Tecelra and MAGE-A4 TCR Therapy: Engineering Safer, High-Affinity Adoptive T-Cell Immunotherapy

Artificial Intelligence has revolutionized cancer screening over the last decade and finding its way ahead in drug screening for the personalized medicine. AI enables oncologist to identify radiological scans patterns, predict disease progression, offer tailored therapies, and predict clinical trial outcomes using simulated algorithmic models. The technology utilizes machine learning (ML) and deep learning (DL) frameworks that use multi-layered web of algorithms to process information and learn from it automatically, without explicit programming, thereby mimicking aspects of human cognition.

AI Models uses:

Predictive AI: Learn patterns from training data to forecast outcomes in new scenarios. This model has been extensively used to predict the structure of oncological target antigens and to diagnose breast cancer from the mammograph scan data.

Generative AI: Creates novel outputs that are not explicitly in the training data. Applications include high-throughput drug screening through bioinformatics and computational biology–based pharmacophore modelling, as well as AI chatbots that interact with patients to support care and communication.

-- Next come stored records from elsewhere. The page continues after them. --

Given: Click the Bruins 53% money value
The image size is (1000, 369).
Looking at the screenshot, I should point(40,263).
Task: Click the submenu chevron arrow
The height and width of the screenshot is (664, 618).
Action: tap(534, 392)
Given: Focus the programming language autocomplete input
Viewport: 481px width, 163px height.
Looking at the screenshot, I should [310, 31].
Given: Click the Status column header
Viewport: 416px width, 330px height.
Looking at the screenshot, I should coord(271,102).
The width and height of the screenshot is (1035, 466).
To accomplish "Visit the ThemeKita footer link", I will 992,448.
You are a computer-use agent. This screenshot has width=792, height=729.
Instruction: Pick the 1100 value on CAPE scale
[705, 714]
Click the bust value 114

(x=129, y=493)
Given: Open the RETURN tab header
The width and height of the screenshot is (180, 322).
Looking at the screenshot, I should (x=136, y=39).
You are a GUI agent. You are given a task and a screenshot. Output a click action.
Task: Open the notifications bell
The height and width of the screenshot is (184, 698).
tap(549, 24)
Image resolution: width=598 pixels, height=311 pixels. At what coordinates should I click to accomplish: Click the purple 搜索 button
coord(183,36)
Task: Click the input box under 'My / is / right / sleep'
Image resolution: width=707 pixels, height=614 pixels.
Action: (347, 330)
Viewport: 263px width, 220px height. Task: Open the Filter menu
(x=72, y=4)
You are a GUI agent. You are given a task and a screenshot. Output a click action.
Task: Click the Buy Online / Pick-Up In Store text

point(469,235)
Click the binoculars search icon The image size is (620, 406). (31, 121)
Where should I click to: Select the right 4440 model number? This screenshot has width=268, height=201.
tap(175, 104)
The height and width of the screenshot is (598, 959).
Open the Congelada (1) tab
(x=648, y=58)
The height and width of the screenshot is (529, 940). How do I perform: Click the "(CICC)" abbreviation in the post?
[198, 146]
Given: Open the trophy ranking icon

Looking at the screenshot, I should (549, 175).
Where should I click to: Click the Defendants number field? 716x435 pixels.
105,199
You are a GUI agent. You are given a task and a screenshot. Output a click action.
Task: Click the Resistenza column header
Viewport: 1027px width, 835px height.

Application of AI models in oncology

Diagnosis & Classification of cancer: Machine learning algorithms, particularly convolutional neural networks and deep learning architectures, successfully classify cancerous versus benign images with accuracy comparable to clinicians by learning patterns invisible to the human eye, especially in cases of skin and breast cancers.

Prediction of disease prognosis: AI-based prognostic models generate individualized risk predictions using both structured and unstructured data from electronic health records. These models can calculate 180-day risk of mortality with high accuracy (AUC: 0.95–0.96), offering a personalized, data-driven alternative to conventional prognostic models and decision-making frameworks derived from randomized controlled trials.

Personalised Medicine: Deep Learning and Neural network models are utilised to predict the protein structure of oncology markers, thus providing models for designing pharmacophore models that reinforces design of novel anti-cancer compounds and optimization of drug-like properties.

Chatbots for improving patient care: Generative AI Large Language Models (LLMs) process large text-based datasets to o generate context-aware responses to patient concerns and queries. LLM chatbots offer support to patient education, enhance patient-clinician communication, and assist with mental health services by encoding the clinical knowledge, automating the medical documentation, enhancing the telemedicine interactions, and assisting in clinical trial enrolment.

Furthermore, recent advances in deep learning, including attention mechanisms, residual networks, ensemble learning, and hierarchical architectures offer powerful tools to distinguish subtle, nonlinear, and overlapping features of the breath profiles of cancer patients.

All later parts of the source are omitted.